I ricercatori hanno fatto diversi confronti all’interno di sottogruppi per quanto riguarda i cambiamenti di BP nel tempo e tassi di eventi avversi: più anziano vs più giovane di 65 anni, fibrillazione atriale (AF) vs. assenza di AF, diabete vs assenza di diabete, e ipertensione sistolica isolata vs assenza di ipertensione sistolica isolata. Gli eventi avversi e la riduzione della BP sono stati valutati nel corso di un periodo di 3 anni.

«La RND basata sull’ablazione con catetere ha dimostrato la sua efficacia e sicurezza in studi controllati con sham recentemente pubblicati, che includevano pazienti con ipertensione non controllata da lieve a moderata non trattata o trattata con da uno a tre farmaci antiipertensivi» proseguono Mahfoud e colleghi.

«I pazienti con comorbilità e ipertensione grave trattati con più farmaci ad alto rischio cardiovascolare non erano stati inclusi» specificano. «Questo studio mirava a valutare la riduzione della BP e i tassi di eventi dopo la RND in pazienti con varie comorbilità, testando l’ipotesi che la RND fosse efficace e duratura in queste popolazioni ad alto rischio».

Effetti duraturi secondo le analisi post hoc per sottogruppi
Dei pazienti nel registro, 2.466 pazienti hanno raggiunto un follow-up triennale. A 3 anni, la riduzione della BP sistolica sulle 24 ore è stata di 8,9 mm Hg per la coorte complessiva rispetto al basale (P < 0,0001). Per i sottogruppi ad alto rischio, la riduzione della BP è stata di 8,7 mm Hg per i pazienti di almeno 65 anni, 10,4 mm Hg nei casi di ipertensione resistente, 8,6 mm Hg per i pazienti con ipertensione sistolica isolata e 10,2 mm Hg per le persone con diabete (P in tutti i casi < 0,0001).

Inoltre, sono state osservate riduzioni di BP anche nei pazienti con AF (10 mm Hg) e in quelli con malattia renale cronica (10,1 mm Hg; P in tutti i casi < 0,0001).

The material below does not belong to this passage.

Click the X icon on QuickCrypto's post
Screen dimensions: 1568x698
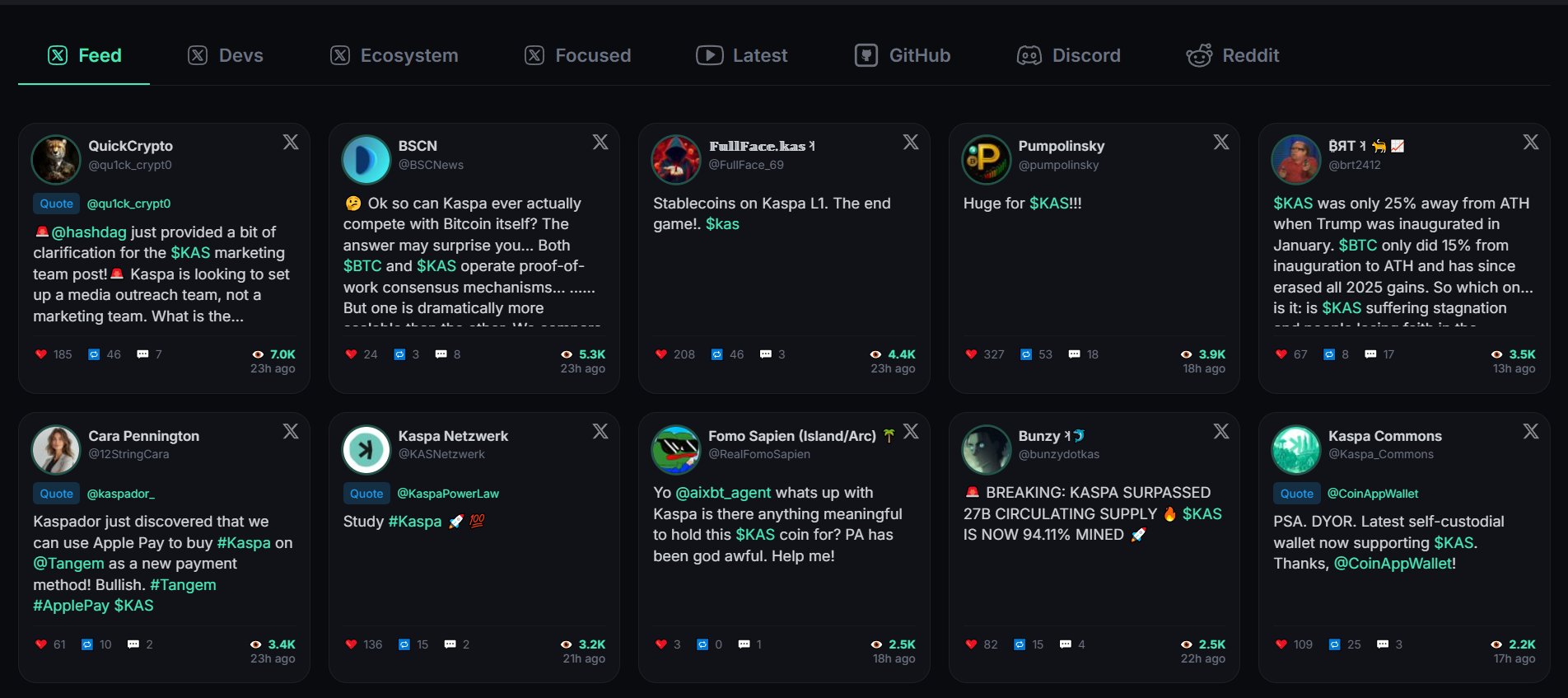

I pazienti che hanno mostrato una riduzione della BP con misurazioni effettuate a 6, 12, 24 e 36 mesi hanno avuto riduzioni simili di BP sistolica sulle 24 ore e in misurazione ambulatoriale a seconda dei punteggi di rischio ASCVD al basale. Questo effetto si è mantenuto a 3 anni.

Rispetto ai pazienti con punteggi di rischio ASCVD più bassi, quelli con punteggi di rischio ASCVD pari al 20% e superiori hanno avuto tassi più elevati di morte cardiovascolare (4,5%), morte (8,4%) e ospedalizzazione per AF (6,3%) o scompenso cardiaco di nuovo esordio (5,3%) a 3 anni.

«Sarebbe importante studiare l’impatto della RND sugli esiti cardiovascolari importanti nell’impostazione di sperimentazioni controllate randomizzate incentrate su pazienti ad alto rischio cardiovascolare: per esempio, in pazienti con AF o malattia coronarica» osservano gli autori.

Il problema del candidato ideale all’intervento
«I risultati qui riportati suggeriscono che l’età, il diabete, l’ipertensione sistolica isolata, la malattia renale cronica o altri dati demografici non delimitano in modo affidabile le popolazioni che potrebbero rispondere alla denervazione renale. Identificare i candidati veramente ottimali per la denervazione renale rimane il “Santo Graal” irrisolto per questa tecnologia».

Lo ha scritto, in un editoriale correlatoStephen C. Textor, consulente della Divisione di Nefrologia e Ipertensione e Professore di Medicina alla Mayo Clinic di Rochester (USA).